Stored data:

BEGIN

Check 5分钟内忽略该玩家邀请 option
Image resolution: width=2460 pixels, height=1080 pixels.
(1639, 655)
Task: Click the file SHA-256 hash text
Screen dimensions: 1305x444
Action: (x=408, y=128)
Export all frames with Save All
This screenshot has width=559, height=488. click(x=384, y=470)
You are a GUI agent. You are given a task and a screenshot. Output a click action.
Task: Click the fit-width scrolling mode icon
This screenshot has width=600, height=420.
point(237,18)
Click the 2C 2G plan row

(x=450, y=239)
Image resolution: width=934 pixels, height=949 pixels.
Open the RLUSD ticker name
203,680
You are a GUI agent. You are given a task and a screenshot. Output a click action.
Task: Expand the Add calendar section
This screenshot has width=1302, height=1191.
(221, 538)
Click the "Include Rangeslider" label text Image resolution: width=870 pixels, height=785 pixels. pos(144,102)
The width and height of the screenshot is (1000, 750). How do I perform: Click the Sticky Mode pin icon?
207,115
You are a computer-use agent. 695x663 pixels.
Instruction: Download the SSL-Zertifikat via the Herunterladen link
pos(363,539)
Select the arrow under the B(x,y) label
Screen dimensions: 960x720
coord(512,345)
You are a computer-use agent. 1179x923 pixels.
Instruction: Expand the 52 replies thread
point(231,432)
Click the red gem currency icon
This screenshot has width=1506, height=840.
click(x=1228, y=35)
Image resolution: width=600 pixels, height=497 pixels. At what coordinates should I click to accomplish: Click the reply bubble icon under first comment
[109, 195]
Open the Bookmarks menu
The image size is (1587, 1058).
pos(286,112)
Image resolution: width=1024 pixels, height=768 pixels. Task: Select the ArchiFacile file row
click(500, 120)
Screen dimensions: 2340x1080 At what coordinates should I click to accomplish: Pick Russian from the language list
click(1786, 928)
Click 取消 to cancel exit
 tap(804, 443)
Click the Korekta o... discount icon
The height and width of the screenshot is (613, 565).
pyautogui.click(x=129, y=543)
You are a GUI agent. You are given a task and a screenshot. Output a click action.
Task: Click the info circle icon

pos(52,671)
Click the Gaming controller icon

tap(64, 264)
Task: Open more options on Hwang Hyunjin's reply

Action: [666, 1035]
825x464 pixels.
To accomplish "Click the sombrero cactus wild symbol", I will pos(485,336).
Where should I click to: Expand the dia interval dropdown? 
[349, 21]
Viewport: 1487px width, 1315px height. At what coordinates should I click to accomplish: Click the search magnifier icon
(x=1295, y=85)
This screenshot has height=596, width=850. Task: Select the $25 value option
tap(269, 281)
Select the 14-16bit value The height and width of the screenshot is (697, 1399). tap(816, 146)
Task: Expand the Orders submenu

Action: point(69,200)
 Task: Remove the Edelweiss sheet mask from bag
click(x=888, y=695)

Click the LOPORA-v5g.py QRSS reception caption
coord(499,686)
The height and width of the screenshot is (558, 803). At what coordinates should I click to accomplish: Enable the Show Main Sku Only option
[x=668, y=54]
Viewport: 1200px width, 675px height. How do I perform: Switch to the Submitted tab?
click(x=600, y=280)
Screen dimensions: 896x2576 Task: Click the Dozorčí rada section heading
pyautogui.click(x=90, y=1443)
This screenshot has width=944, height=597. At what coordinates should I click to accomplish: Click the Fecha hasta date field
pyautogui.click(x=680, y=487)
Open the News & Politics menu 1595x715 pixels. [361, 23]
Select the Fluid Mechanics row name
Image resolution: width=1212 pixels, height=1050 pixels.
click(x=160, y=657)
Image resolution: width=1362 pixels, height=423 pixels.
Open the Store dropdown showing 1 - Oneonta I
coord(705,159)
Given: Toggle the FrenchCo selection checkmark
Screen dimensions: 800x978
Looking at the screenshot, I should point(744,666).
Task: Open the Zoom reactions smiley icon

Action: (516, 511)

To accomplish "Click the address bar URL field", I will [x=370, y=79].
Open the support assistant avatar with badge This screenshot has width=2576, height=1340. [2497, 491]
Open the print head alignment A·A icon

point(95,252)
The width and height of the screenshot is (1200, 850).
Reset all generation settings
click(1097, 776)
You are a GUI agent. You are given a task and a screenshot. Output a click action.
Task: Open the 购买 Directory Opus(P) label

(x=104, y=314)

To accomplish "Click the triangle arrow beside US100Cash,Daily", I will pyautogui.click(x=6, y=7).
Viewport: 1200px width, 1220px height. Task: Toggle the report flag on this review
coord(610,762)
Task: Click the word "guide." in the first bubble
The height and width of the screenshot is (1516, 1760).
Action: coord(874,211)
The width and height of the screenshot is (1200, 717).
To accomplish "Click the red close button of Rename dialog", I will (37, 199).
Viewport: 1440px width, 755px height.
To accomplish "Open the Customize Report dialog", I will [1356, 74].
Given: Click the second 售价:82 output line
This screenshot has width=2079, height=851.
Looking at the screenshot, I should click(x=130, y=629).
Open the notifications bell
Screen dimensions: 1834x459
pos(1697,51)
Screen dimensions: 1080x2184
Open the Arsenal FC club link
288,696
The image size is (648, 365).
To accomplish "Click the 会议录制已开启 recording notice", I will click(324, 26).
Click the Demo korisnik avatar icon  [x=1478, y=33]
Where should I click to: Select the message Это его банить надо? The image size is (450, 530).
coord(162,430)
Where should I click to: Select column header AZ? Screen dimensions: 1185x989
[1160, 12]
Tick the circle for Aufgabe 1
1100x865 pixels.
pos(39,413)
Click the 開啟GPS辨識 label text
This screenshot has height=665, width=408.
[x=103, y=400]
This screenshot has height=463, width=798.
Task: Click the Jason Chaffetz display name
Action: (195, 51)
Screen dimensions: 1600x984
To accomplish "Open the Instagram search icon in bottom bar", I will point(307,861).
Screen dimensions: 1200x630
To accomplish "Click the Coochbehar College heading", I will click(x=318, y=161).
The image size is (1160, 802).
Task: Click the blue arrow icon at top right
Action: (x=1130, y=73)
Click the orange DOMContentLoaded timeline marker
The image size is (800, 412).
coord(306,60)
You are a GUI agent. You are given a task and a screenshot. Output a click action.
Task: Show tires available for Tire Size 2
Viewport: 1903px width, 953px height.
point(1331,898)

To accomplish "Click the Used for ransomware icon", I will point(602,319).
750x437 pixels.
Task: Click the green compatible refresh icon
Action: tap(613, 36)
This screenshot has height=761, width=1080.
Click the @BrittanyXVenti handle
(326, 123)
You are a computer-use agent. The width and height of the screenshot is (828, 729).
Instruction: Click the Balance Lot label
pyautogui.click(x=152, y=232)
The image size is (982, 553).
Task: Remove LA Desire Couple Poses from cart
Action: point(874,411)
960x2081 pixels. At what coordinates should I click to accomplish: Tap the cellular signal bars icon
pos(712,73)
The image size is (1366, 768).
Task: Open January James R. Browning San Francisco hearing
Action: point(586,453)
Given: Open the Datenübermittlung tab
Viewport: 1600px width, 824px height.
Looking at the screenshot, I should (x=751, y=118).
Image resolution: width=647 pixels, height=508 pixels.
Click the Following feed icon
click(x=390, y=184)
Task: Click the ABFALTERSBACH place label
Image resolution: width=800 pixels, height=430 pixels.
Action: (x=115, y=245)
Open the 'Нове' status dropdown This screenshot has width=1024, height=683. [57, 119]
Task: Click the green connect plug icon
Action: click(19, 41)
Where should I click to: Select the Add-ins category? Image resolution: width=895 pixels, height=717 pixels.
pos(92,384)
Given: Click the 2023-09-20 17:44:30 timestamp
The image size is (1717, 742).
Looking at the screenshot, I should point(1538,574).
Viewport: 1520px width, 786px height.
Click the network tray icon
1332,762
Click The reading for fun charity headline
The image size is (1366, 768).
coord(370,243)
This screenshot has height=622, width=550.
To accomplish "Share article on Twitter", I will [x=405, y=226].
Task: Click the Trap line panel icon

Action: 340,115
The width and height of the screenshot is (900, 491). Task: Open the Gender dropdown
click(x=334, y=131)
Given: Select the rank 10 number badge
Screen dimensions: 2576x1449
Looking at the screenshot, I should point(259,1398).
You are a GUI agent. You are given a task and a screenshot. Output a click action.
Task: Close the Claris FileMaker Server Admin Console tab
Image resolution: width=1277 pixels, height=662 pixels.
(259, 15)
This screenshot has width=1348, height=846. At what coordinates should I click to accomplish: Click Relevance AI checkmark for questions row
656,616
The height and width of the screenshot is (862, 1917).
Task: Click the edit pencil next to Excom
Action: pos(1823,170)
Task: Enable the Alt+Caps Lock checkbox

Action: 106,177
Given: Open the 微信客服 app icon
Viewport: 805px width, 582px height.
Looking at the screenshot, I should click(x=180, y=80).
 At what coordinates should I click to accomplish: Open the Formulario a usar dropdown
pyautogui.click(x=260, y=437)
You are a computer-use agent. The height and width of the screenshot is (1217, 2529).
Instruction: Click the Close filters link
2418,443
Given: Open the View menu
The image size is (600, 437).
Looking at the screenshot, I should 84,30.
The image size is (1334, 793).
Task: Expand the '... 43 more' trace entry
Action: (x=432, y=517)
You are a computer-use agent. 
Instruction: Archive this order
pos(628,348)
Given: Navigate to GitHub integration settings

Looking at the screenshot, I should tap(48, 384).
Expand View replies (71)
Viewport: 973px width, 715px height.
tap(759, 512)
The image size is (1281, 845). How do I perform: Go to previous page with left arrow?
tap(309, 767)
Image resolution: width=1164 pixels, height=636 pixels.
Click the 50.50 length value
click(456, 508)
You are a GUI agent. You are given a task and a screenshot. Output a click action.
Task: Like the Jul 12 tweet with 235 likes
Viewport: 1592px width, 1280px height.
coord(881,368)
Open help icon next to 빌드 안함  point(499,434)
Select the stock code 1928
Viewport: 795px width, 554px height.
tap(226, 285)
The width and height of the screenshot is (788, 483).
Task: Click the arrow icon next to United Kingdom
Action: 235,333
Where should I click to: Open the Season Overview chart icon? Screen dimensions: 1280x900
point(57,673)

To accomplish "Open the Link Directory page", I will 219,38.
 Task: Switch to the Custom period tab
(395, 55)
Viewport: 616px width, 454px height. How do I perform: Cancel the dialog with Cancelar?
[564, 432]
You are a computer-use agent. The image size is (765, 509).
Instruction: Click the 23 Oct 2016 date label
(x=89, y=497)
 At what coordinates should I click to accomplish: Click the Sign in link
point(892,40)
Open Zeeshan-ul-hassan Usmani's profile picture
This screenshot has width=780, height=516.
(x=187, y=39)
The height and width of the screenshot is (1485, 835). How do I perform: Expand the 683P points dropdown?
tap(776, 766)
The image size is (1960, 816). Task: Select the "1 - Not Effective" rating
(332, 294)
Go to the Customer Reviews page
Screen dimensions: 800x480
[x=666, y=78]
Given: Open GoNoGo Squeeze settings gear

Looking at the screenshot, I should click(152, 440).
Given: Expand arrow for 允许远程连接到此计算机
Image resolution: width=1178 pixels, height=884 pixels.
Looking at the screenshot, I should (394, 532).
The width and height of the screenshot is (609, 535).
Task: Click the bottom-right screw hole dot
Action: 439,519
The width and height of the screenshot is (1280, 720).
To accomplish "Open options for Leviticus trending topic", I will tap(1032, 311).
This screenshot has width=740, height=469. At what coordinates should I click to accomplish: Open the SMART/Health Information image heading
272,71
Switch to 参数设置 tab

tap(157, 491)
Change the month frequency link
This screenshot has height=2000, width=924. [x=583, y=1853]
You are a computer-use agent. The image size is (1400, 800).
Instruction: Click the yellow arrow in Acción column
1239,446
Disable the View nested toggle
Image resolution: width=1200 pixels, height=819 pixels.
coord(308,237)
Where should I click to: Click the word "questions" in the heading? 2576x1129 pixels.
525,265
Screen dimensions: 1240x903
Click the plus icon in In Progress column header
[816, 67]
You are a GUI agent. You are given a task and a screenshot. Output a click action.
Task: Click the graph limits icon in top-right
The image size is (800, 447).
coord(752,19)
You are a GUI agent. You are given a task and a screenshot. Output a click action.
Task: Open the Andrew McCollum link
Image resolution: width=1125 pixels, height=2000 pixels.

END

Taking the records above as input, show every line in which the word "avatar" is present.

Task response:
Open the support assistant avatar with badge This screenshot has width=2576, height=1340. [2497, 491]
Click the Demo korisnik avatar icon  [x=1478, y=33]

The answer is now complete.